### Stored entries
-*-*-
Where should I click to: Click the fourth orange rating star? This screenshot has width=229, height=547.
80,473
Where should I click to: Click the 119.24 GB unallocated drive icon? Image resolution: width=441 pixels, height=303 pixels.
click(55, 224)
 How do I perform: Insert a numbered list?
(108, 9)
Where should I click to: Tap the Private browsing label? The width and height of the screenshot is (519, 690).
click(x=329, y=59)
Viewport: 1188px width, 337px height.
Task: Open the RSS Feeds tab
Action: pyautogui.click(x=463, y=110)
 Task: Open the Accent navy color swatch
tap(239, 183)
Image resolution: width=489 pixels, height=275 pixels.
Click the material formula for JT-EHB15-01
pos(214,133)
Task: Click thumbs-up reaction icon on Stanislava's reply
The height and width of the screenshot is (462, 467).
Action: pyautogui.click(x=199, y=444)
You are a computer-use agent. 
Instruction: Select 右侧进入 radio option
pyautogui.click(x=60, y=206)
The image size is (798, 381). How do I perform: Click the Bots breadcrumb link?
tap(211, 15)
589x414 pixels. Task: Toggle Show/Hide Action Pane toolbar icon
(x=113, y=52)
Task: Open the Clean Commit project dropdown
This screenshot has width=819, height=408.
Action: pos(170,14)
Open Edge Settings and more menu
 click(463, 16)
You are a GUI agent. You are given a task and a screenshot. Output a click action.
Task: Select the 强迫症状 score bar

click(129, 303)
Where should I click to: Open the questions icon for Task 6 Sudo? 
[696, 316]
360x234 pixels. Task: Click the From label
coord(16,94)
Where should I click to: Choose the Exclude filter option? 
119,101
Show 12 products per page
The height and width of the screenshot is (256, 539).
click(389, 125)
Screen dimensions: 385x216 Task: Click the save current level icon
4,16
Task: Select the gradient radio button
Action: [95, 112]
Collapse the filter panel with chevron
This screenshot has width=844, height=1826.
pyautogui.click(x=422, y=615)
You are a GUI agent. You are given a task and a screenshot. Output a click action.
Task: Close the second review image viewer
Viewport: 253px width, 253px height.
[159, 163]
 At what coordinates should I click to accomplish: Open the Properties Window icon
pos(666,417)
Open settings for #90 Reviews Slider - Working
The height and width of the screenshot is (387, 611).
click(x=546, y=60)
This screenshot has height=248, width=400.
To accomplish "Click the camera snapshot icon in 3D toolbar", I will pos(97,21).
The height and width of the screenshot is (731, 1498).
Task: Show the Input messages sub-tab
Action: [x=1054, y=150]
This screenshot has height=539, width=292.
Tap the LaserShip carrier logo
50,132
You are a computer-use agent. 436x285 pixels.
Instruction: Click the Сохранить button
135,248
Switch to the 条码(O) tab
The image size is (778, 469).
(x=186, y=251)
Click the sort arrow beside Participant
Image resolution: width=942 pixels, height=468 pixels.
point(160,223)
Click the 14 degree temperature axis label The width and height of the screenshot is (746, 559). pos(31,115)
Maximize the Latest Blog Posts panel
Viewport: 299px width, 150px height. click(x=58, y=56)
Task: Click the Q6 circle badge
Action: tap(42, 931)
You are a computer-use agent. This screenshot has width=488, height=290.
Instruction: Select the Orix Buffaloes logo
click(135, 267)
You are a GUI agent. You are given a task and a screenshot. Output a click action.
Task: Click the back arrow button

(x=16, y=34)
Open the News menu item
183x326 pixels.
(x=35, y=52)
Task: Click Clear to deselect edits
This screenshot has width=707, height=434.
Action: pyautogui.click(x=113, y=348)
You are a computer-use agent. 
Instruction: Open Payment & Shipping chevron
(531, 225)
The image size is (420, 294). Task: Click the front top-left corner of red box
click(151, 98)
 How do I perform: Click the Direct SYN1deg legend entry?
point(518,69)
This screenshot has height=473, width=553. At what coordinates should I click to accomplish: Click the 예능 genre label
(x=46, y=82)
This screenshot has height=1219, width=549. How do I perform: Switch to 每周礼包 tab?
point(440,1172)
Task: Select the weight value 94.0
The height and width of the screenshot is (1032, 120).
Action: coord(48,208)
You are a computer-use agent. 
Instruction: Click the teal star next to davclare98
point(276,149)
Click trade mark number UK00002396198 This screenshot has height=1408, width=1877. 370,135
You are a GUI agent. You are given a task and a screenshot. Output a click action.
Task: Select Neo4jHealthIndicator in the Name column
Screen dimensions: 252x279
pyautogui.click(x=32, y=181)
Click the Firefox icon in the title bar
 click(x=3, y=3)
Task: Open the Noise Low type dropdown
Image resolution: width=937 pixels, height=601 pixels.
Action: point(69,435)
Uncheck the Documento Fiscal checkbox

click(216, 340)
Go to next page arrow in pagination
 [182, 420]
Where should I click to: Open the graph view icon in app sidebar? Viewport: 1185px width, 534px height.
-*-*-
### Task details
Transcribe all of the data, keeping every line identical.

### Task response
Where should I click to: Click the fourth orange rating star? This screenshot has width=229, height=547.
80,473
Where should I click to: Click the 119.24 GB unallocated drive icon? Image resolution: width=441 pixels, height=303 pixels.
click(55, 224)
 How do I perform: Insert a numbered list?
(108, 9)
Where should I click to: Tap the Private browsing label? The width and height of the screenshot is (519, 690).
click(x=329, y=59)
Viewport: 1188px width, 337px height.
Task: Open the RSS Feeds tab
Action: pyautogui.click(x=463, y=110)
 Task: Open the Accent navy color swatch
tap(239, 183)
Image resolution: width=489 pixels, height=275 pixels.
Click the material formula for JT-EHB15-01
pos(214,133)
Task: Click thumbs-up reaction icon on Stanislava's reply
The height and width of the screenshot is (462, 467).
Action: pyautogui.click(x=199, y=444)
You are a computer-use agent. 
Instruction: Select 右侧进入 radio option
pyautogui.click(x=60, y=206)
The image size is (798, 381). How do I perform: Click the Bots breadcrumb link?
tap(211, 15)
589x414 pixels. Task: Toggle Show/Hide Action Pane toolbar icon
(x=113, y=52)
Task: Open the Clean Commit project dropdown
This screenshot has width=819, height=408.
Action: pos(170,14)
Open Edge Settings and more menu
 click(463, 16)
You are a GUI agent. You are given a task and a screenshot. Output a click action.
Task: Select the 强迫症状 score bar

click(129, 303)
Where should I click to: Open the questions icon for Task 6 Sudo? 
[696, 316]
360x234 pixels. Task: Click the From label
coord(16,94)
Where should I click to: Choose the Exclude filter option? 
119,101
Show 12 products per page
The height and width of the screenshot is (256, 539).
click(389, 125)
Screen dimensions: 385x216 Task: Click the save current level icon
4,16
Task: Select the gradient radio button
Action: [95, 112]
Collapse the filter panel with chevron
This screenshot has width=844, height=1826.
pyautogui.click(x=422, y=615)
You are a GUI agent. You are given a task and a screenshot. Output a click action.
Task: Close the second review image viewer
Viewport: 253px width, 253px height.
[159, 163]
 At what coordinates should I click to accomplish: Open the Properties Window icon
pos(666,417)
Open settings for #90 Reviews Slider - Working
The height and width of the screenshot is (387, 611).
click(x=546, y=60)
This screenshot has height=248, width=400.
To accomplish "Click the camera snapshot icon in 3D toolbar", I will pos(97,21).
The height and width of the screenshot is (731, 1498).
Task: Show the Input messages sub-tab
Action: [x=1054, y=150]
This screenshot has height=539, width=292.
Tap the LaserShip carrier logo
50,132
You are a computer-use agent. 436x285 pixels.
Instruction: Click the Сохранить button
135,248
Switch to the 条码(O) tab
The image size is (778, 469).
(x=186, y=251)
Click the sort arrow beside Participant
Image resolution: width=942 pixels, height=468 pixels.
point(160,223)
Click the 14 degree temperature axis label The width and height of the screenshot is (746, 559). pos(31,115)
Maximize the Latest Blog Posts panel
Viewport: 299px width, 150px height. click(x=58, y=56)
Task: Click the Q6 circle badge
Action: tap(42, 931)
You are a computer-use agent. This screenshot has width=488, height=290.
Instruction: Select the Orix Buffaloes logo
click(135, 267)
You are a GUI agent. You are given a task and a screenshot. Output a click action.
Task: Click the back arrow button

(x=16, y=34)
Open the News menu item
183x326 pixels.
(x=35, y=52)
Task: Click Clear to deselect edits
This screenshot has width=707, height=434.
Action: pyautogui.click(x=113, y=348)
You are a computer-use agent. 
Instruction: Open Payment & Shipping chevron
(531, 225)
The image size is (420, 294). Task: Click the front top-left corner of red box
click(151, 98)
 How do I perform: Click the Direct SYN1deg legend entry?
point(518,69)
This screenshot has height=473, width=553. At what coordinates should I click to accomplish: Click the 예능 genre label
(x=46, y=82)
This screenshot has height=1219, width=549. How do I perform: Switch to 每周礼包 tab?
point(440,1172)
Task: Select the weight value 94.0
The height and width of the screenshot is (1032, 120).
Action: coord(48,208)
You are a computer-use agent. 
Instruction: Click the teal star next to davclare98
point(276,149)
Click trade mark number UK00002396198 This screenshot has height=1408, width=1877. 370,135
You are a GUI agent. You are given a task and a screenshot. Output a click action.
Task: Select Neo4jHealthIndicator in the Name column
Screen dimensions: 252x279
pyautogui.click(x=32, y=181)
Click the Firefox icon in the title bar
 click(x=3, y=3)
Task: Open the Noise Low type dropdown
Image resolution: width=937 pixels, height=601 pixels.
Action: point(69,435)
Uncheck the Documento Fiscal checkbox

click(216, 340)
Go to next page arrow in pagination
 [182, 420]
Where should I click to: Open the graph view icon in app sidebar? Viewport: 1185px width, 534px height.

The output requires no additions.